Também porque era muito bem conceituada no Liceu é que o Reitor pregou uma descompostura ao contínuo que me levara ao gabinete dele por eu estar num lugar proibido.
Medida pouco pedagógica por parte do Reitor, mas que orgulho para a garota que eu era!...
Havia professoras e professores no Liceu mas essencialmente homens. Das senhoras lembro a Drª Arminda Zaluar Nunes e a Drª Constança Múrias. Qualquer delas me ensinou a gostar de ler e escrever.

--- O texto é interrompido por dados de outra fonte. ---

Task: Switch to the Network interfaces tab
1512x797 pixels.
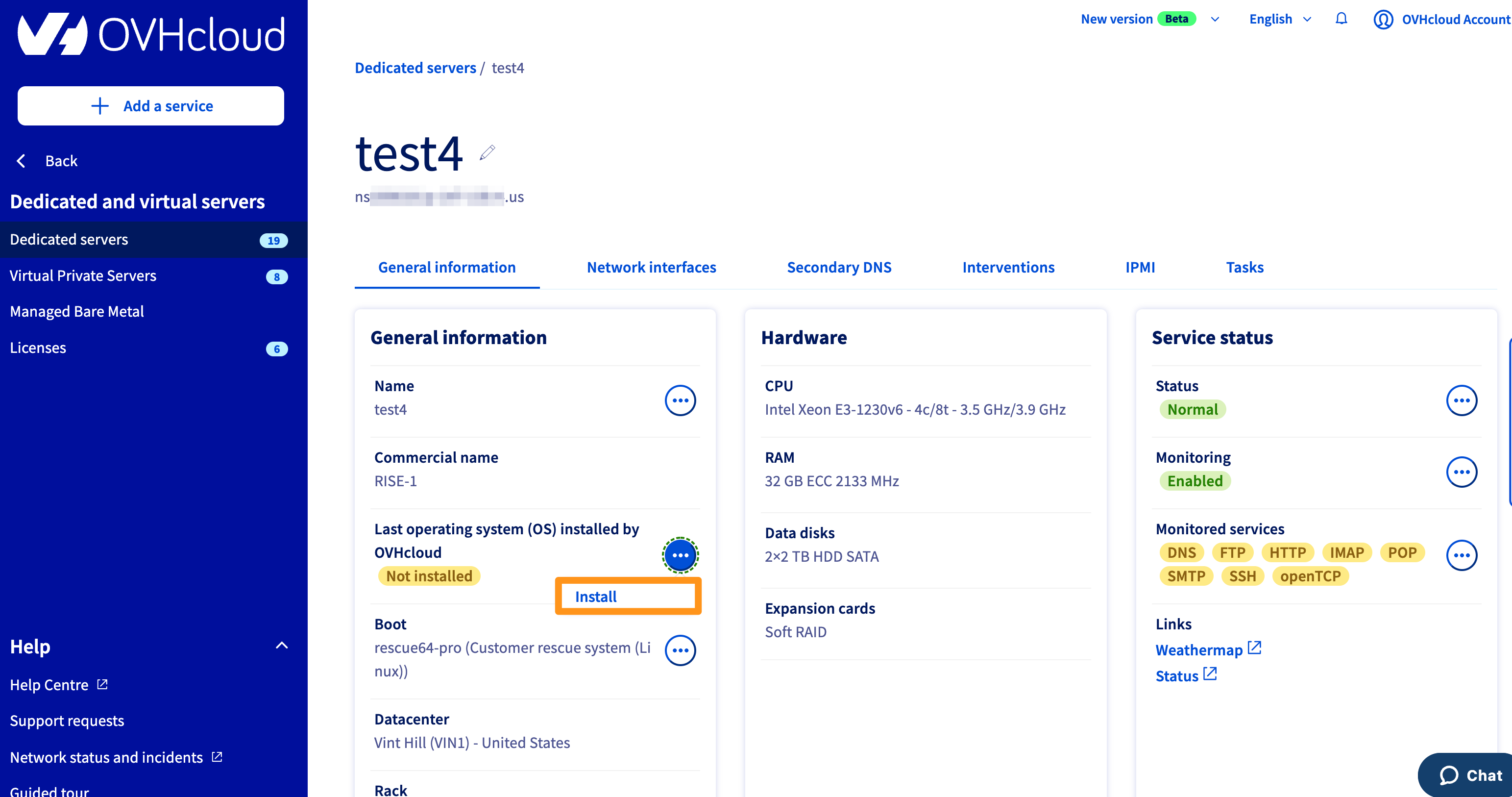Action: coord(651,267)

Lembro-me também do professor de História que dava aulas para um aluno de cada vez, podendo os outros ocuparem-se no que gostassem... E o professor de Ciências por quem todas as alunas tinham uma paixão platónica... E o professor de Inglês... E o de Desenho...
Era uma equipa e uma estrutura que não só ensinava como ajudava a formar. Por isso e porque tinha valores mais altos que me dirigiam e direccionavam, não saí estragada com os elogios e os direitos que sempre me acompanharam, nos anos que passei no Liceu.

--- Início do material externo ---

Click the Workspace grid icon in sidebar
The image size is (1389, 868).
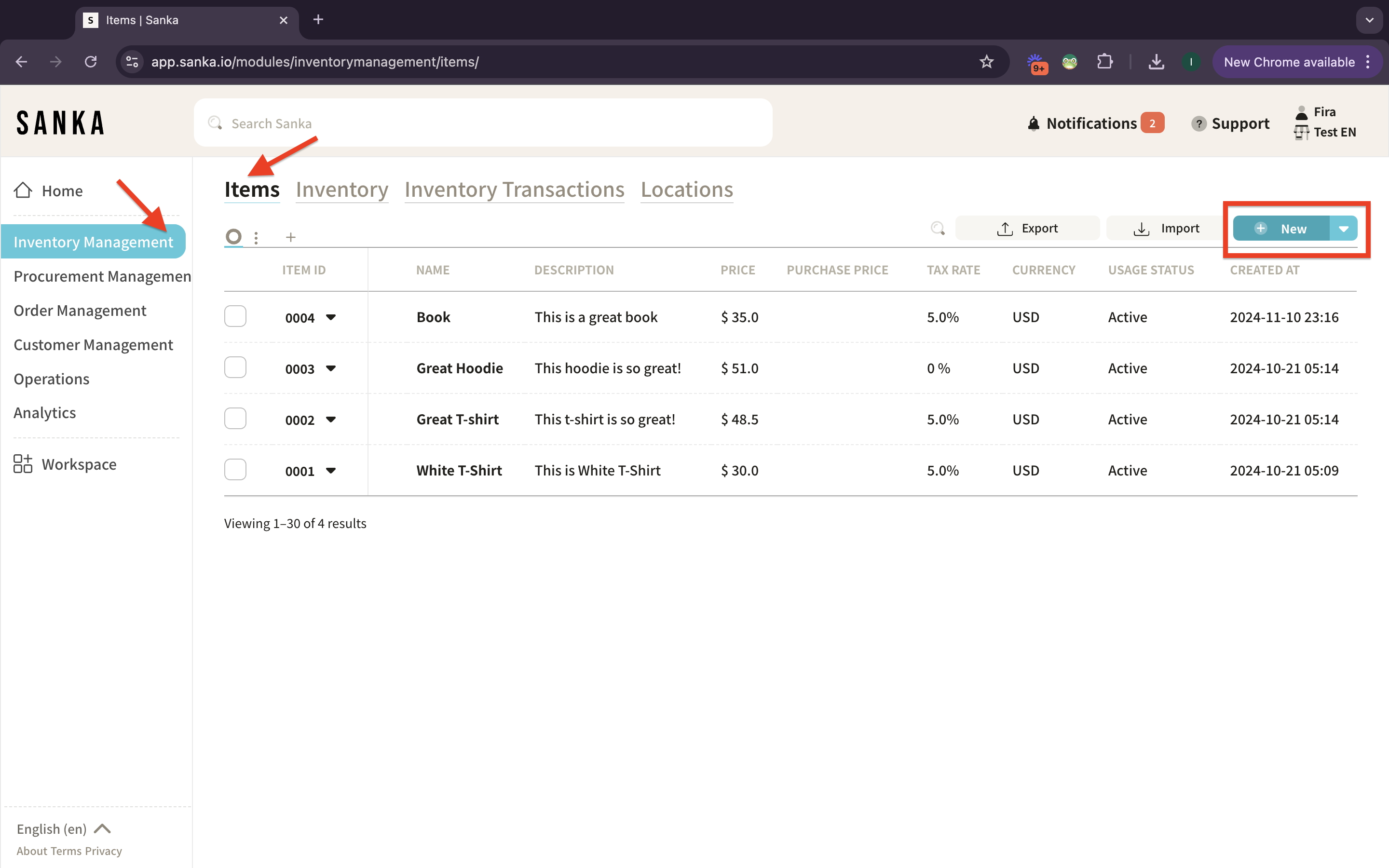coord(23,464)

Foram uns tempos extraordinários que lançaram as bases do que sou hoje.
                                               
                                              Ir. Maria Teresa de Carvalho Ribeiro, O.P.
 

sexta-feira, 11 de janeiro de 2013

recordações da vida de estudante



A Basílica da Estrela em Lisboa, mandada construir por D. Maria I e a primeira dedicada ao Sagrado Coração de Jesus é digna de ser visitada e um local para encontros habituais ou inesperados. Já lá encontrei muita gente: velhos conhecidos, amigos, antigas alunas... Outro dia, sem contar, esbarrei com uma antiga colega da Faculdade, da minha "2ª encarnação" (como eu costumo designar o tempo que andei na Faculdade depois de religiosa).
Depois dos abraços, dos cumprimentos, dos beijos, dos "como estás?", "que tens feito?",etc., vieram as recordações mútuas,de há mais de 50 anos. É que eu voltei à Faculdade no ano de 1961/62. Sim, que a "1ª encarnação" tinha sido entre 1953 e 56.
Um tempo sem história ou com outras histórias... Agora, o tempo era outro e as circunstâncias também.
Cheguei muito à vontade, claro! num Outubro ainda a cheirar a Verão. Já conhecia a casa e certamente o ambiente. Era na velhinha Faculdade na R. da Escola Politécnica. Velhinha, sim! mas cheia de tradições com o seu Jardim Botânico, o Observatório Astronómico e o Museu- aula de Botânica.
A minha chegada fez algum sucesso. Não sei se por causa do meu Hábito branco, se por almoçar na cantina com os outros alunos e frequentar a Associação de Estudantes, se por ir às reuniões da JUCF e da Conferência de S. Vicente de Paulo.
Mas também havia quem tivesse algum receio de se aproximar. Uma das minhas grandes amigas de hoje, não gostava nada desta jovem de fatos brancos compridos que, anos atrás, tinha sido colega dos actuais Assistentes.
Mas... eu tinha dos melhores apontamentos das aulas de Anatomia e Ecologia... Isso, aproximou-nos.
Acabámos por estudar juntas e cimentar uma amizade que se mantem até hoje.
Foram anos inesquecíveis! Recordo-os com muita alegria, como os lembrei ao falar com aquela minha colega desses tempos.
O professores... bons e menos bons, como em toda a parte; os sonhos dos jovens que preparavam um futuro; as campanhas de Natal, com os peditórios Avenida da Liberdade abaixo e acima, entrando em quantos estabelecimentos havia; os cafés do meio da manhã, na "General" o nome "artístico" da pastelaria em frente da Faculdade; as matérias que se "empinavam" para "despejar" no exame e esquecer no dia seguinte...
Bons tempos, dizem alguns... Não! Tempos que nos trouxeram alegrias e tristezas mas nos ajudaram a "crescer" e a ser o que hoje somos e que pretendemos que corresponda ao que Deus quer de nós.
                                      Ir. Maria Teresa de Carvalho ribeiro, O.P.